### Document text:
* * * *

Remove Byte Order Mark from a File.ReadAllBytes (byte[])
Asked Answered
E

5

14

I have an HTTPHandler that is reading in a set of CSS files and combining them and then GZipping them. However, some of the CSS files contain a Byte Order Mark (due to a bug in TFS 2005 auto merge) and in FireFox the BOM is being read as part of the actual content so it's screwing up my class names etc. How can I strip out the BOM characters? Is there an easy way to do this without manually going through the byte array looking for ""?

Elijah answered 13/11, 2008 at 20:12 Comment(3)
Is the BOM appearing in the actual text itself, or just at the very start? I'd be surprised to see it anywhere other than at the start of the data - in which case simply ignoring the first 3 bytes (assuming UTF-8) should do the trick.Urochrome
FWIW, you could open the files in Notepad++ and save them without the Byte Order Mark. It's what I had to do in this question.Tuneful
I wrote the following post after coming across this issue. Essentially instead of reading in the raw bytes of the file's contents using the BinaryReader class, I use the StreamReader class with a specific constructor which automatically removes the byte order mark character from the textual data I am trying to retrieve.Salerno
B
8

Expanding on Jon's comment with a sample.

var name = GetFileName();
var bytes = System.IO.File.ReadAllBytes(name);
System.IO.File.WriteAllBytes(name, bytes.Skip(3).ToArray());
Bicknell answered 14/11, 2008 at 2:54 Comment(2)
Quote OP: However, some of the CSS files contain a Byte Order Mark. .. ** some ** .. so the code above doesn't check if there's a BOM, before it skips it...Eakins
But UTF-32 has a 4-byte BOM. In this case you have to skip 4Pycnometer
A
6

Expanding JaredPar sample to recurse over sub-directories:

using System.Linq;
using System.IO;
namespace BomRemover
{
    /// <summary>
    /// Remove UTF-8 BOM (EF BB BF) of all *.php files in current & sub-directories.
    /// </summary>
    class Program
    {
        private static void removeBoms(string filePattern, string directory)
        {
            foreach (string filename in Directory.GetFiles(directory, file  Pattern))
            {
                var bytes = System.IO.File.ReadAllBytes(filename);
                if(bytes.Length > 2 && bytes[0] == 0xEF && bytes[1] == 0xBB && bytes[2] == 0xBF)
                {
                    System.IO.File.WriteAllBytes(filename, bytes.Skip(3).ToArray()); 
                }
            }
            foreach (string subDirectory in Directory.GetDirectories(directory))

* * * *

### Extracted records:
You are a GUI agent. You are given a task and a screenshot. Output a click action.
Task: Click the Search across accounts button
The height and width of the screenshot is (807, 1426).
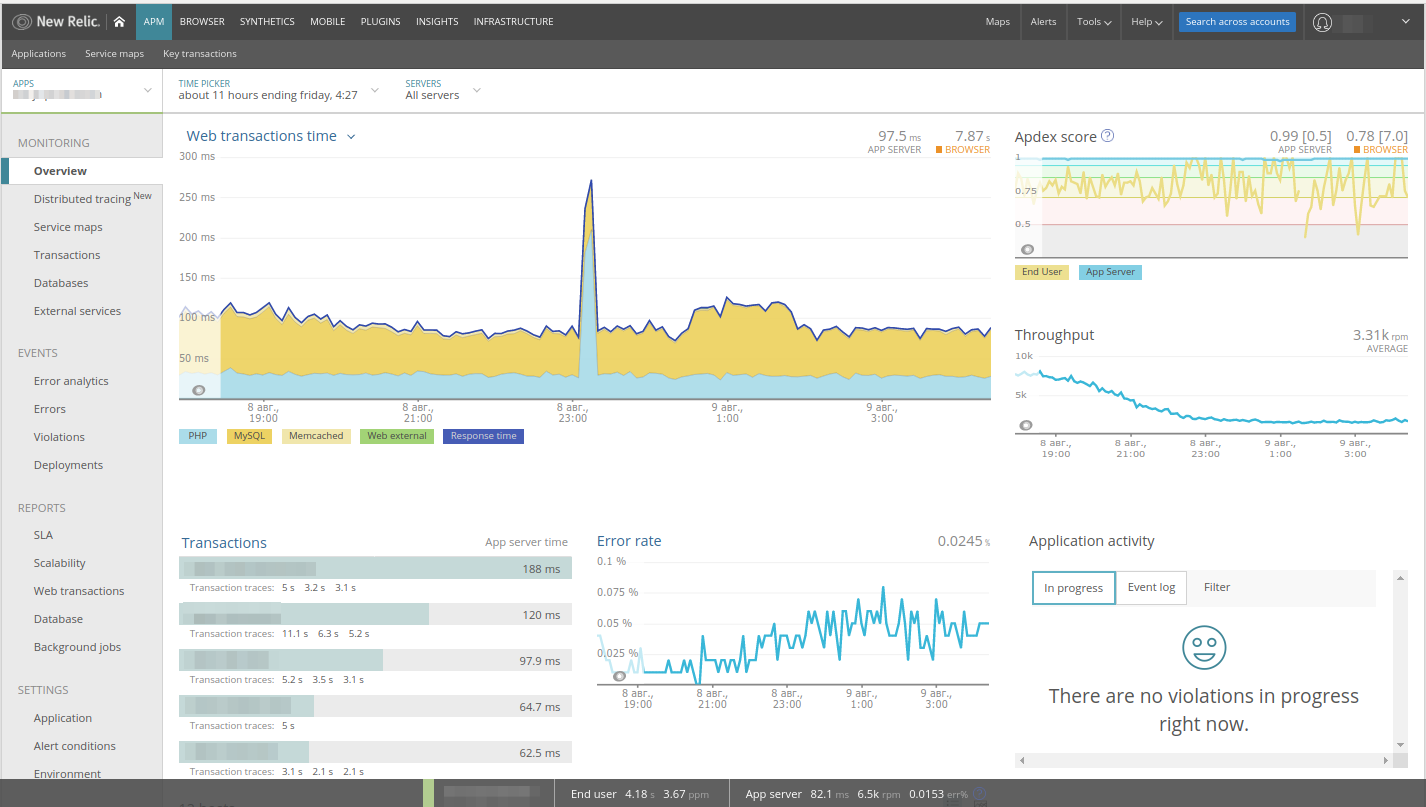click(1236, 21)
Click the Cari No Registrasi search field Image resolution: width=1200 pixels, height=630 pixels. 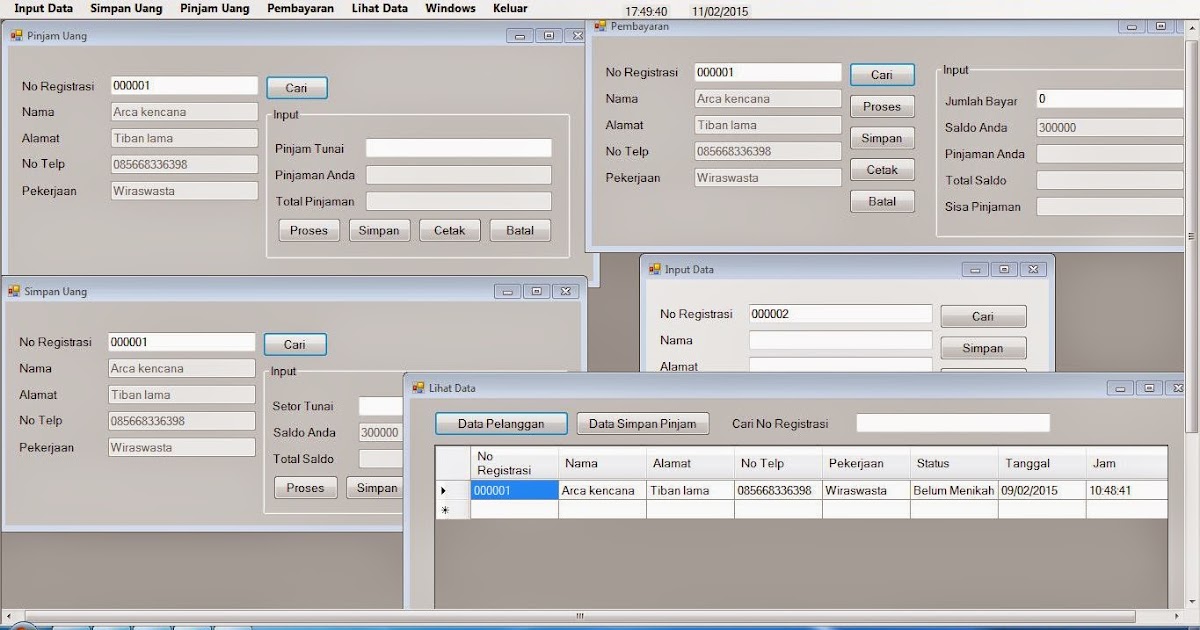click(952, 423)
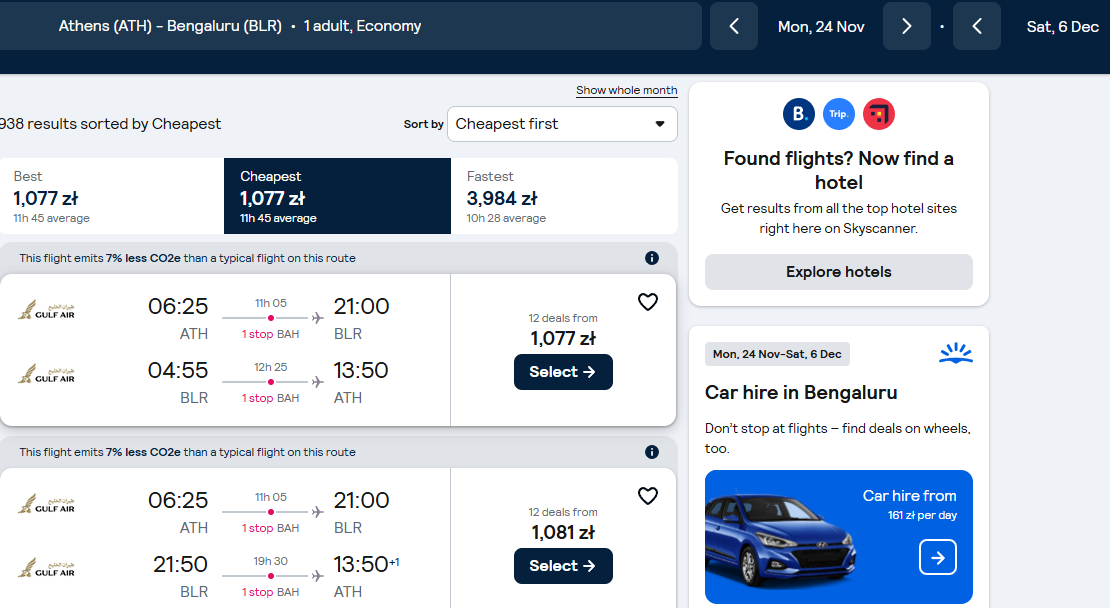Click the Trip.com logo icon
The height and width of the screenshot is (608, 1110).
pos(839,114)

* * * *

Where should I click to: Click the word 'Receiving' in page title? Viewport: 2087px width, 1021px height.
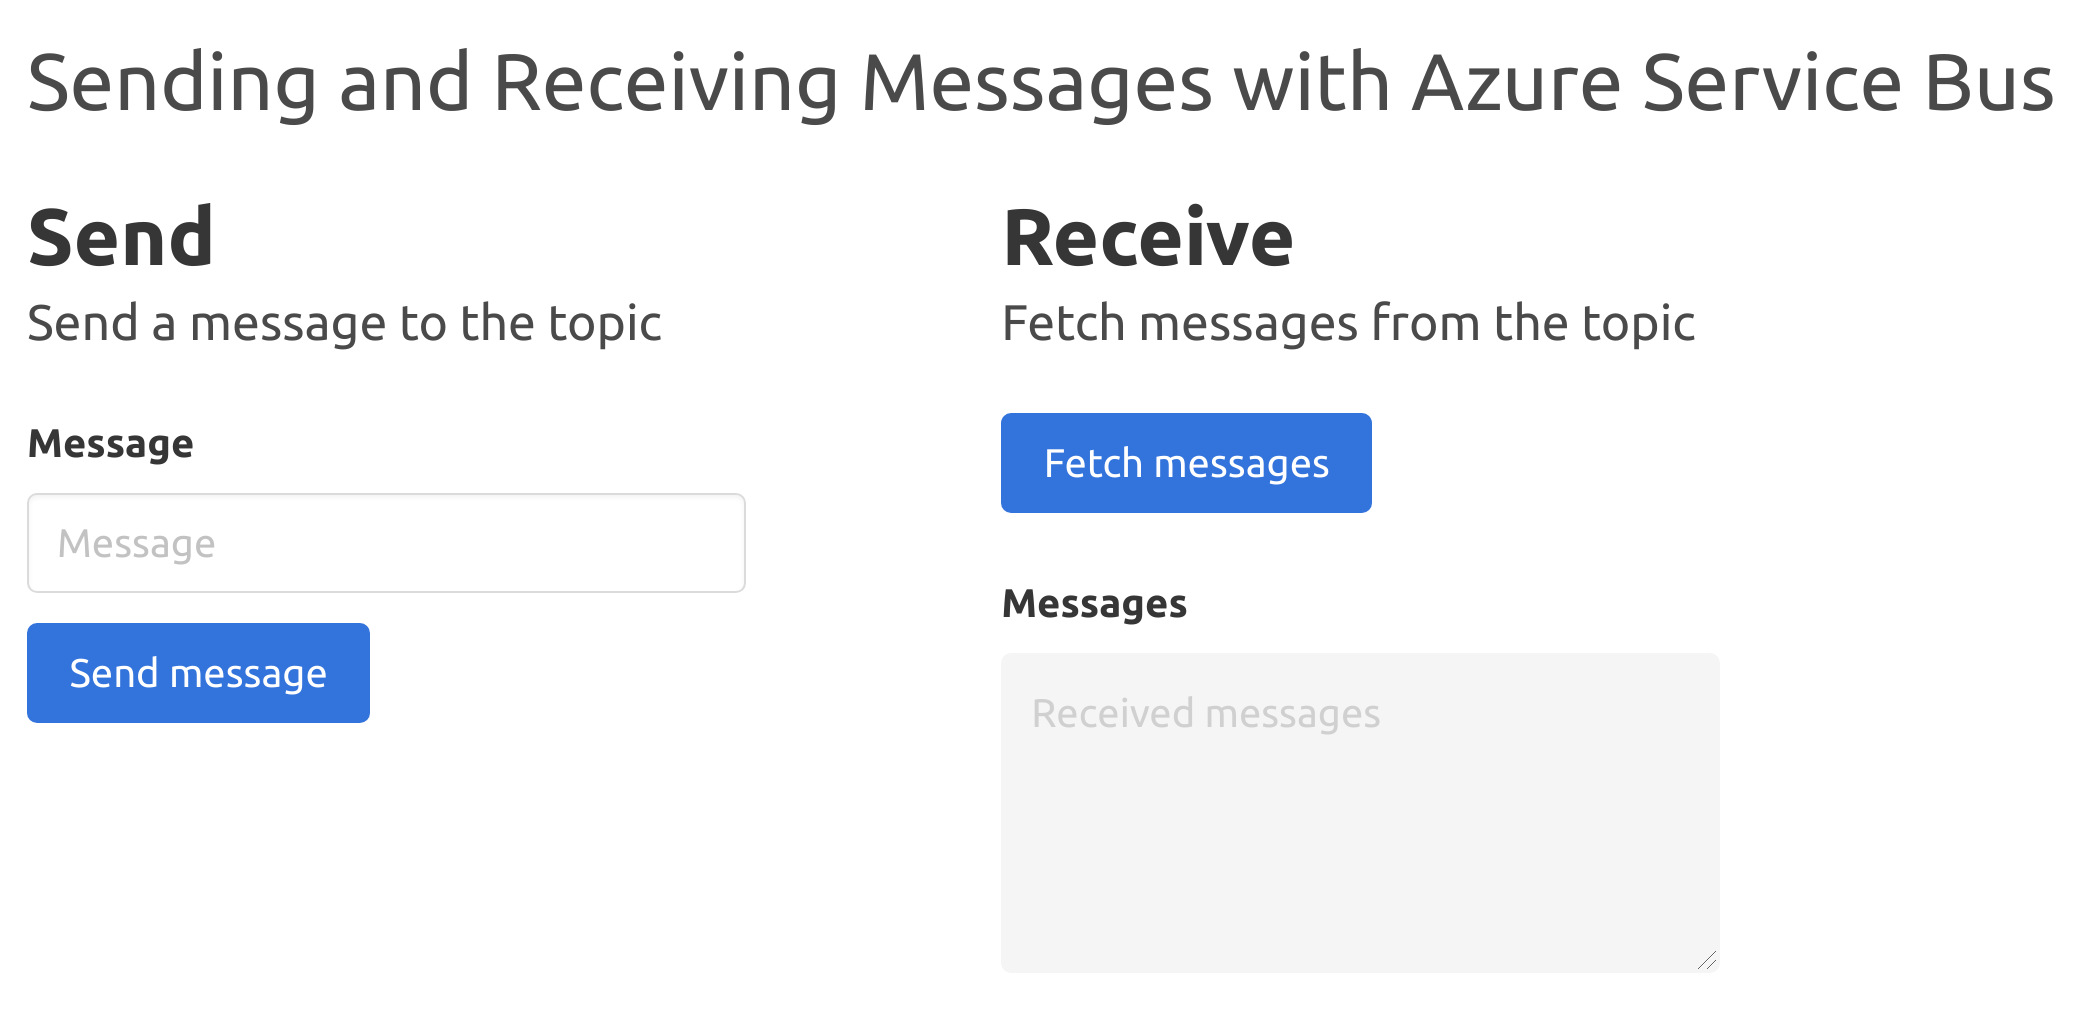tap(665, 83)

* * * *

### Objectives:
a) According to the byte order mark thread, what caused some of the CSS files to contain a BOM?
b) Repeat word for word the stretch of the byte order mark thread from "var name = GetFileName();" through "at 2:54 Comment(2)".

### Solutions in order:
a) A bug in TFS 2005 auto merge.

b)
var name = GetFileName();
var bytes = System.IO.File.ReadAllBytes(name);
System.IO.File.WriteAllBytes(name, bytes.Skip(3).ToArray());
Bicknell answered 14/11, 2008 at 2:54 Comment(2)